(Collected data entries)
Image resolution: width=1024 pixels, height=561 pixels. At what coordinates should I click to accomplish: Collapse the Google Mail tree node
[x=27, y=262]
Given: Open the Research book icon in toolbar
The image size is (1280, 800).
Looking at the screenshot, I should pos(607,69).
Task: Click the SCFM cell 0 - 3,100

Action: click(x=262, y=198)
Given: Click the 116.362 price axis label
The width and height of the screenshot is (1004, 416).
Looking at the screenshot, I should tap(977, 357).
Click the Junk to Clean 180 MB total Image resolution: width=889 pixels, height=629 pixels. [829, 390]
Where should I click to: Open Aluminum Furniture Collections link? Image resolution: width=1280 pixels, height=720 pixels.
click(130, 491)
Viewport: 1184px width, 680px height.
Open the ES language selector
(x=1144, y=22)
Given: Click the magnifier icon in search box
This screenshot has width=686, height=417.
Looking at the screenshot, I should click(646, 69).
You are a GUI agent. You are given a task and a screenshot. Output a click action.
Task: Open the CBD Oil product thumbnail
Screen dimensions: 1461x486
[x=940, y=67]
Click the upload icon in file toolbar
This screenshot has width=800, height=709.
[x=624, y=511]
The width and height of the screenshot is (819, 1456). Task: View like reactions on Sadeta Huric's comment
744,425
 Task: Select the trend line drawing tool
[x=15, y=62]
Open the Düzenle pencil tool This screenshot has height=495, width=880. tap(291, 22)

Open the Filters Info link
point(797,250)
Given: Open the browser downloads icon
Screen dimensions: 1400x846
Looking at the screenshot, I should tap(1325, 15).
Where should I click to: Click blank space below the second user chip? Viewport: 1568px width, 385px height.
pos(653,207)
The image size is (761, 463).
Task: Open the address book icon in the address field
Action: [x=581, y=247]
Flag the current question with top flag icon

Your assignment: Would you output, from the records above, exactly the run of lines that starts at the line containing "Viewport: 1184px width, 680px height." and ends at the line containing "You are a GUI", and only that run?

Solution to the problem:
Viewport: 1184px width, 680px height.
Open the ES language selector
(x=1144, y=22)
Given: Click the magnifier icon in search box
This screenshot has width=686, height=417.
Looking at the screenshot, I should click(646, 69).
You are a GUI agent. You are given a task and a screenshot. Output a click action.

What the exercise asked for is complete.